Exercise objective: In the listing below, locate the line containing "Given: Click the" and the line containing "Screen dimensions: 1568x684". Output both of them and every line between, exactly as written, and nothing more.

[[ Information shown, beginning ]]

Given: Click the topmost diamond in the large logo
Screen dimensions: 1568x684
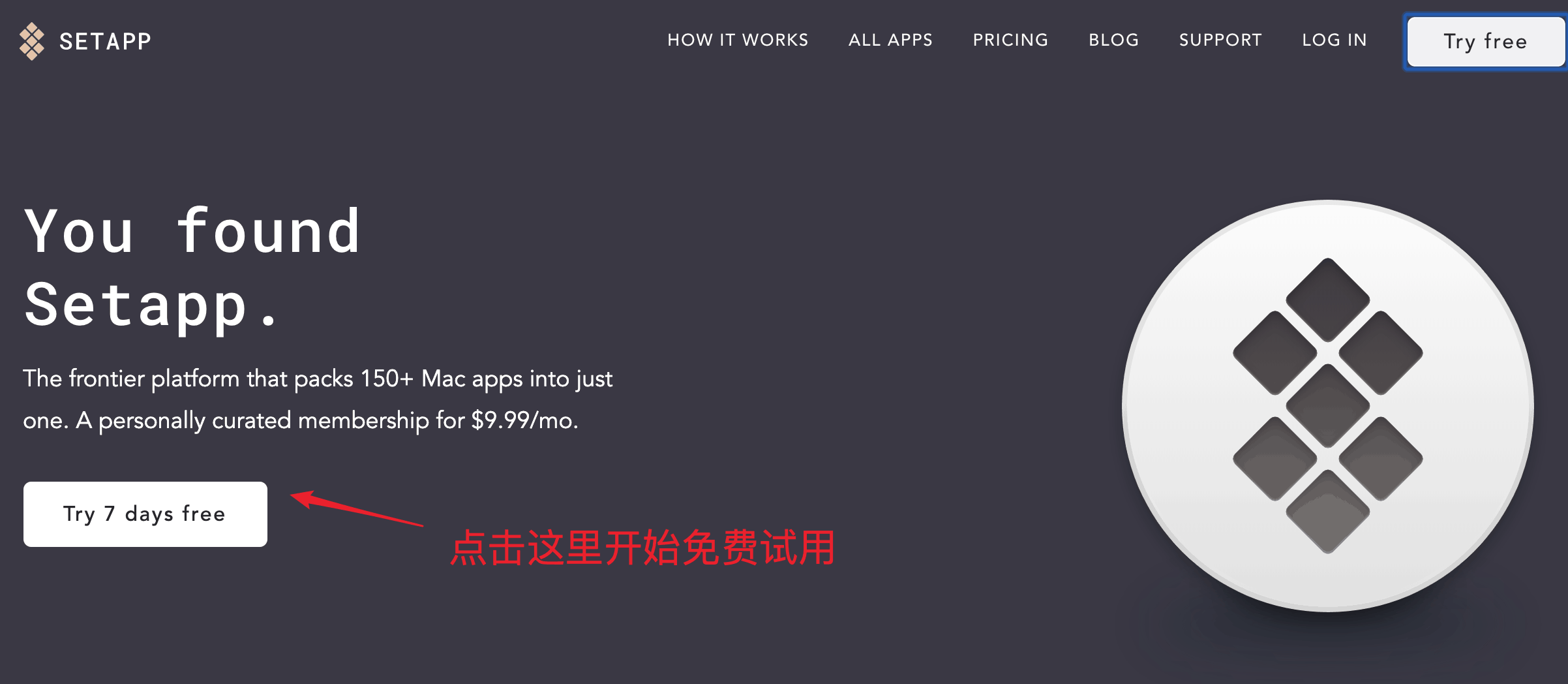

[[ Information shown, end ]]
[[ Information shown, beginning ]]

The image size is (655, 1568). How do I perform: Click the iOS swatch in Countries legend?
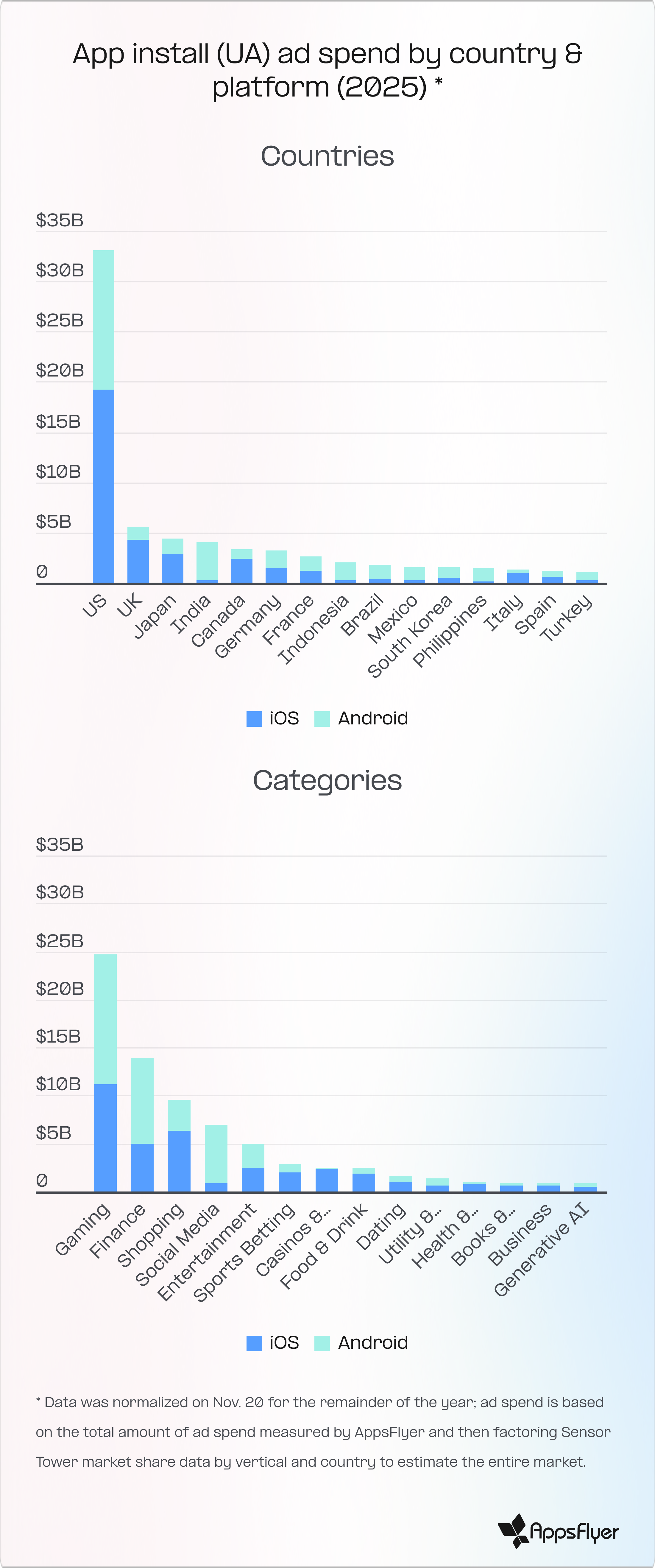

[[ Information shown, end ]]
[[ Information shown, beginning ]]

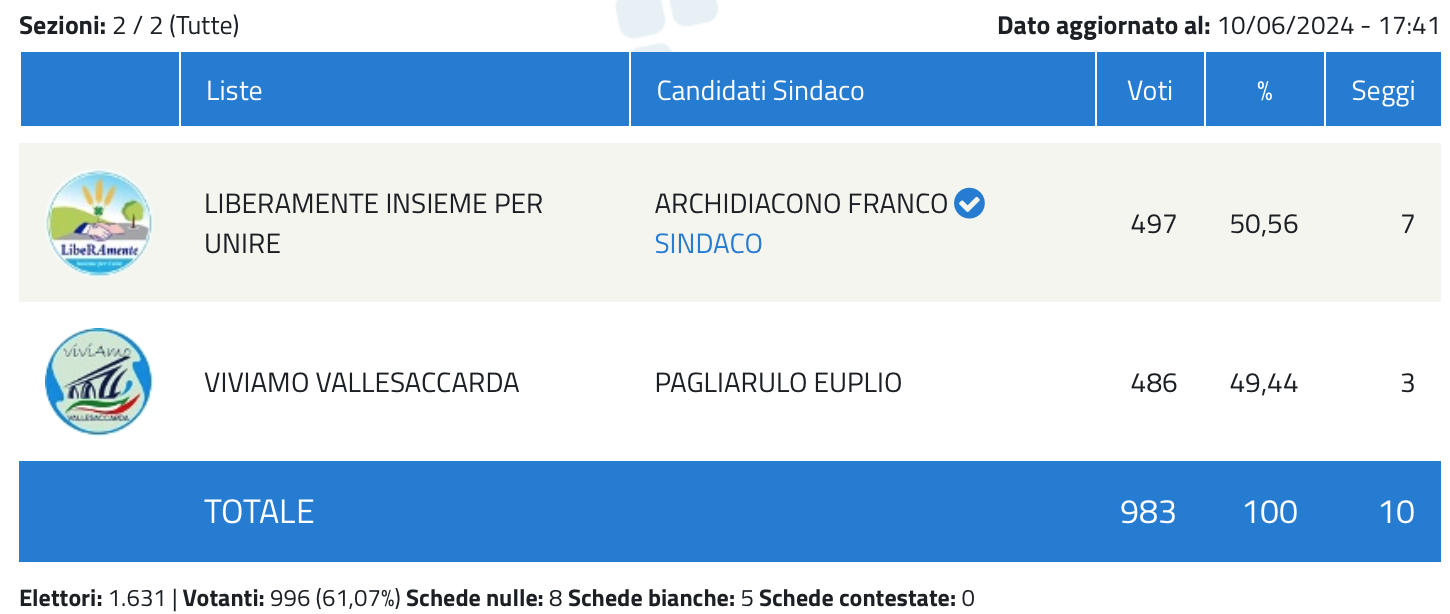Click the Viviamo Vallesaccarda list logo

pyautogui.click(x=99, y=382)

[[ Information shown, end ]]

Exercise output:
Given: Click the topmost diamond in the large logo
Screen dimensions: 1568x684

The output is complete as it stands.